— Start Records for the task —

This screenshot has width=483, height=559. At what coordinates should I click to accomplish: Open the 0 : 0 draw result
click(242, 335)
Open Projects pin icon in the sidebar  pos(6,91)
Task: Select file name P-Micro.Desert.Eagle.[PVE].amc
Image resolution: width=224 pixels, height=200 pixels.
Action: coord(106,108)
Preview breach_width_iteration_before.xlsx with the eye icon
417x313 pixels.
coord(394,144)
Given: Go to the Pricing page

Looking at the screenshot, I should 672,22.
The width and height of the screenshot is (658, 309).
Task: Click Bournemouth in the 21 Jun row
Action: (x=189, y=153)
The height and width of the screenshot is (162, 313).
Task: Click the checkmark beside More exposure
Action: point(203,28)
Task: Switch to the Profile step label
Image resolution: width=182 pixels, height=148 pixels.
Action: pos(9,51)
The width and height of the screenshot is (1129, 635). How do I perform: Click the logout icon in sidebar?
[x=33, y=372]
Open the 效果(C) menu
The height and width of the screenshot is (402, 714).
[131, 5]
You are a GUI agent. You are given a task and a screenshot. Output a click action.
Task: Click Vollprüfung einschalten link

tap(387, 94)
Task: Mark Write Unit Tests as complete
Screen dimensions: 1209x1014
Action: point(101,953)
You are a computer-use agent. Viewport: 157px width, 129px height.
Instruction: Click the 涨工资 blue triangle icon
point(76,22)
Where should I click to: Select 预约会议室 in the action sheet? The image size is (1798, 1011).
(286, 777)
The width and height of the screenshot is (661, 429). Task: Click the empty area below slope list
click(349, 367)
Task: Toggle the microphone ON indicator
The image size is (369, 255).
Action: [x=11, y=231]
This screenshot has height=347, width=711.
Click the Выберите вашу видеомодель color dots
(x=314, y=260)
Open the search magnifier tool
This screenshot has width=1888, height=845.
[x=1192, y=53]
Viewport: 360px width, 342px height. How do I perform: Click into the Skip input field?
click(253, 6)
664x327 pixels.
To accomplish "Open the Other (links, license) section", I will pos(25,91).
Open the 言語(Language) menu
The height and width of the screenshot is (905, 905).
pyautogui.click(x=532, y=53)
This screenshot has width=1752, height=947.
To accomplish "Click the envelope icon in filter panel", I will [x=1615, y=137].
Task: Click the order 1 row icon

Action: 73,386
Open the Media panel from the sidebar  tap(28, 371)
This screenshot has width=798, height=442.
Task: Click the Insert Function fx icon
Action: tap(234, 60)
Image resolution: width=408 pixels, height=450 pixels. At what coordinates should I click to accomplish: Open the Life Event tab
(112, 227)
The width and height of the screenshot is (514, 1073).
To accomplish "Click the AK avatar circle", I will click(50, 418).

— End Records for the task —

Exercise: Copy out everything from the line containing "Open the search magnifier tool" down to the line containing "Action: tap(234, 60)", word for word, with both of those lines included.

Solved exercise:
Open the search magnifier tool
This screenshot has width=1888, height=845.
[x=1192, y=53]
Viewport: 360px width, 342px height. How do I perform: Click into the Skip input field?
click(253, 6)
664x327 pixels.
To accomplish "Open the Other (links, license) section", I will pos(25,91).
Open the 言語(Language) menu
The height and width of the screenshot is (905, 905).
pyautogui.click(x=532, y=53)
This screenshot has width=1752, height=947.
To accomplish "Click the envelope icon in filter panel", I will [x=1615, y=137].
Task: Click the order 1 row icon

Action: 73,386
Open the Media panel from the sidebar  tap(28, 371)
This screenshot has width=798, height=442.
Task: Click the Insert Function fx icon
Action: tap(234, 60)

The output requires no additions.